◆ Work task 1
According to the passage on organic food, why is the Canadian Organic Growers' response to Dangour's survey a deadly blow to the marketing of organic foods?
◆ Work task 2
From the passage on organic food, reproduce word for word the part starting with "Such gullibility can" and going on through "E coli instead.".

◆ Text under study
__________

Nor, indeed, should anyone have been in the least surprised by Dangour’s results. The more rational among the organic movement long ago stopped claiming as scientific fact that their products are better for humans. The Canadian Organic Growers, reacting less hysterically than the Soil Association, responded to Dangour’s survey by saying that it “didn’t make health claims based on the nutrition of organic food”. This is the scientifically responsible attitude; but it is also a deadly blow to the marketing of organic foods, which depends on yummy mummies continuing to believe that if Cecilia and Frederick are fed only organic foods, then the little darlings will grow up healthier and stronger. It is in this sense that the organic business – ordinary food at extraordinary prices – is nothing more than a tax on gullibility.

Such gullibility can have dangerous effects on your health, as well as your bank balance. A few years ago my wife decided we should have an entirely organic vegetable garden. To this end she refused all man-made fertilisers and ordered a truckload of pigeon droppings. What could be more natural? Neither was there anything unnatural in the germs I inhaled through the spores of our organic manure, thereby contracting psittacosis. This developed into “atypical” pneumonia, which was of course resistant to all standard antibiotics. Had a hospital doctor not guessed the cause and put me on a drip with the appropriate drugs – ooh, chemicals! – I could have become a fatal casualty of the organic movement. Obviously my wife might have ordered cow manure rather than pigeon poo; then I could have been felled by E coli instead.

Think about it from the other end: if chemicals and pesticides in foods are as dangerous for humans as the Soil Association claims, we should expect conventional farmers, who handle the stuff in industrial quantities, to be dropping dead before the rest of us with all sorts of chemical-induced cancers.

The most exhaustive analysis of this matter was published in 2004, a peer-reviewed paper by Professor Anthony Trewavas of Edinburgh University, entitled “A critical assessment of organic farming-and-food assertions with particular respect to the UK and the potential environmental benefits of no-till agriculture”. (Trewavas is an advocate of no-till farming, which avoids damage to the soil caused by ploughing; “organic” farmers must plough to destroy all the weeds which would otherwise have been killed by pesticides.) His paper revealed that “of 12 separate investigations on farmers involving in total about 300,000 people, 11 found that farmers had overall cancer rates very substantially lower than the general public”.

Trewavas concludes that “the reasons why farming is so healthy are not known, but these data indicate not only a null result for the hypothesis relating pesticide exposure to cancer, but a consistent result for the alternative, that pesticide exposure may protect against cancer”. I realise that publicising Professor Trewavas’s paper might itself cause medical problems, as Soil Association executives choke with rage, but I think this a risk offset by the benefits to the public as a whole.

__________

◆ Provided records
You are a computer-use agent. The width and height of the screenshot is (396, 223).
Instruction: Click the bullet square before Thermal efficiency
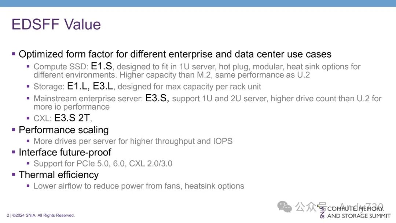(x=14, y=174)
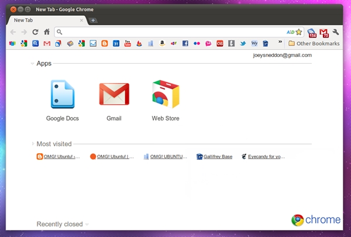Open the Gallifrey Base link
The height and width of the screenshot is (237, 351).
point(217,157)
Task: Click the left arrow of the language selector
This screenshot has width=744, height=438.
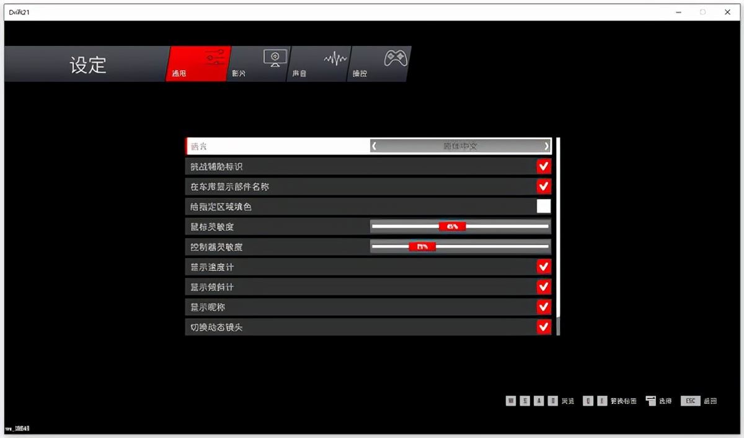Action: (x=374, y=146)
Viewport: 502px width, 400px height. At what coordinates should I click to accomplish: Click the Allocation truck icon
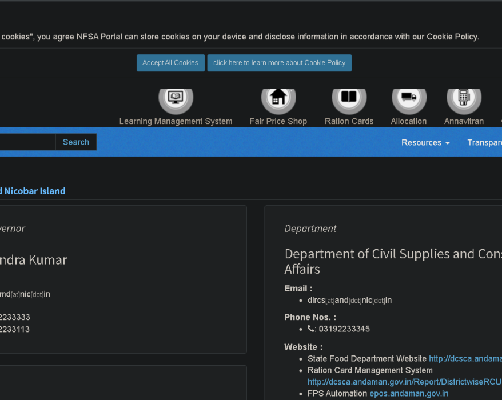click(408, 98)
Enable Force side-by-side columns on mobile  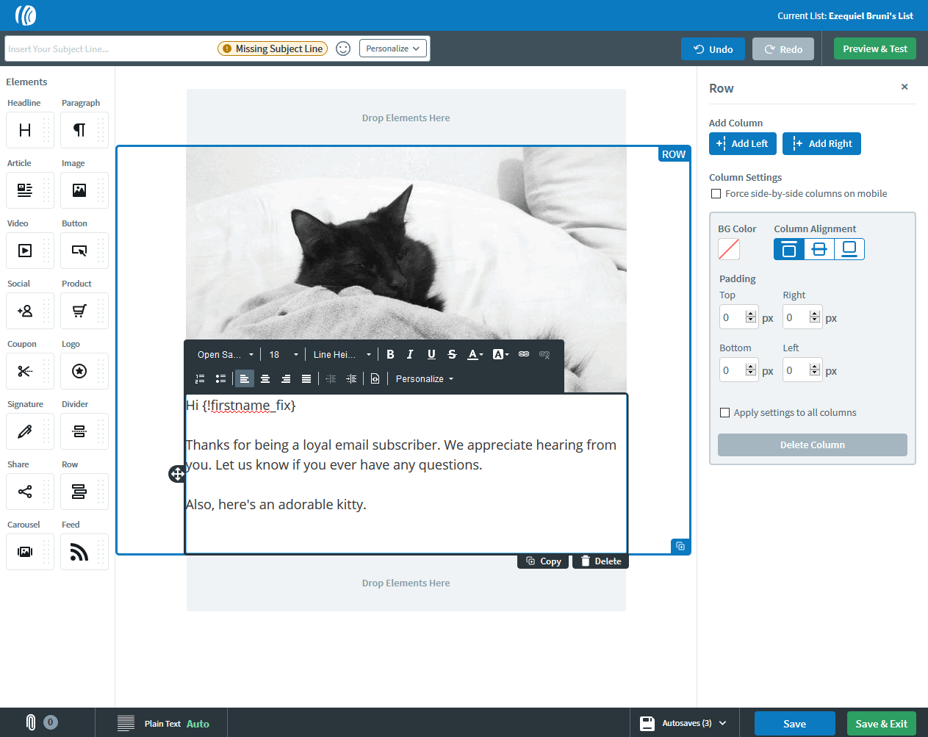pyautogui.click(x=716, y=193)
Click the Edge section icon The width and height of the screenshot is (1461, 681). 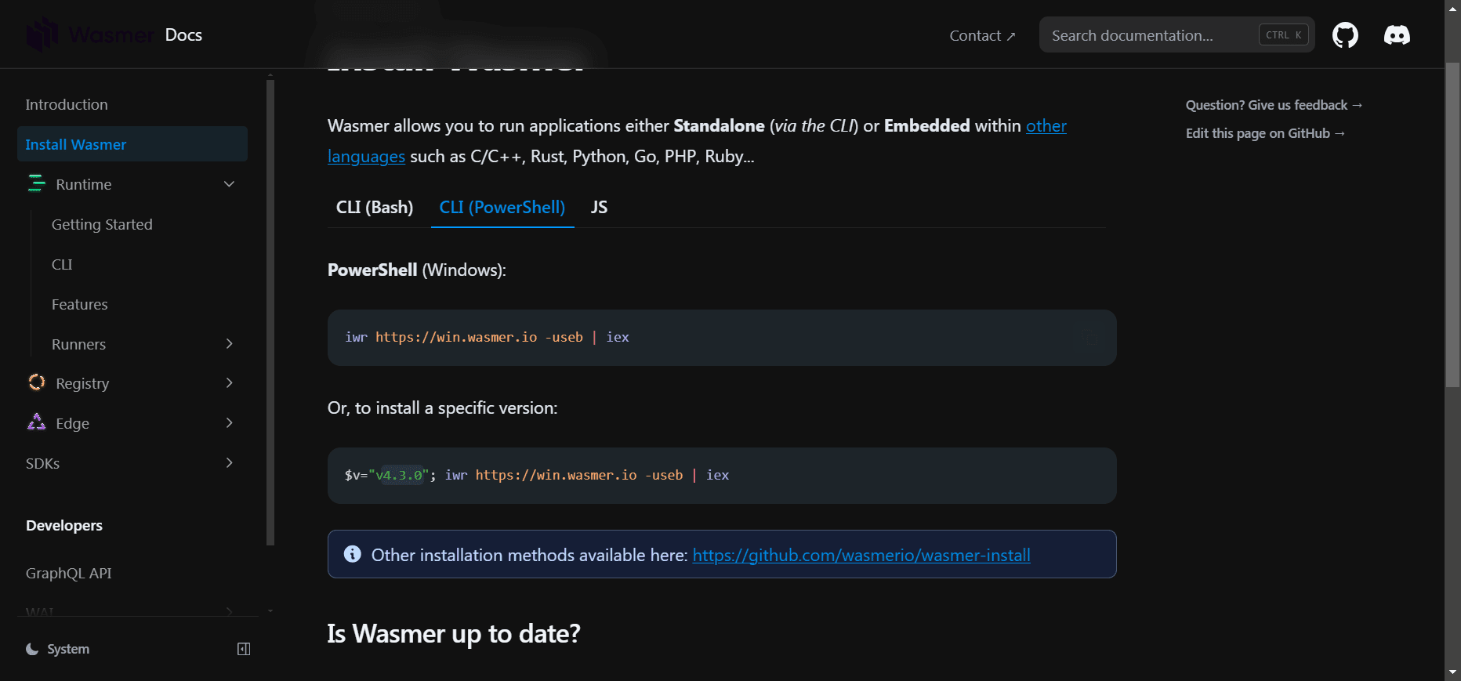[x=36, y=422]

__________

◆ Task output 1
The Canadian Organic Growers said they did not make health claims based on the nutrition of organic food. That marketing depends on mothers continuing to believe that children fed only organic foods will grow up healthier and stronger.

◆ Task output 2
Such gullibility can have dangerous effects on your health, as well as your bank balance. A few years ago my wife decided we should have an entirely organic vegetable garden. To this end she refused all man-made fertilisers and ordered a truckload of pigeon droppings. What could be more natural? Neither was there anything unnatural in the germs I inhaled through the spores of our organic manure, thereby contracting psittacosis. This developed into “atypical” pneumonia, which was of course resistant to all standard antibiotics. Had a hospital doctor not guessed the cause and put me on a drip with the appropriate drugs – ooh, chemicals! – I could have become a fatal casualty of the organic movement. Obviously my wife might have ordered cow manure rather than pigeon poo; then I could have been felled by E coli instead.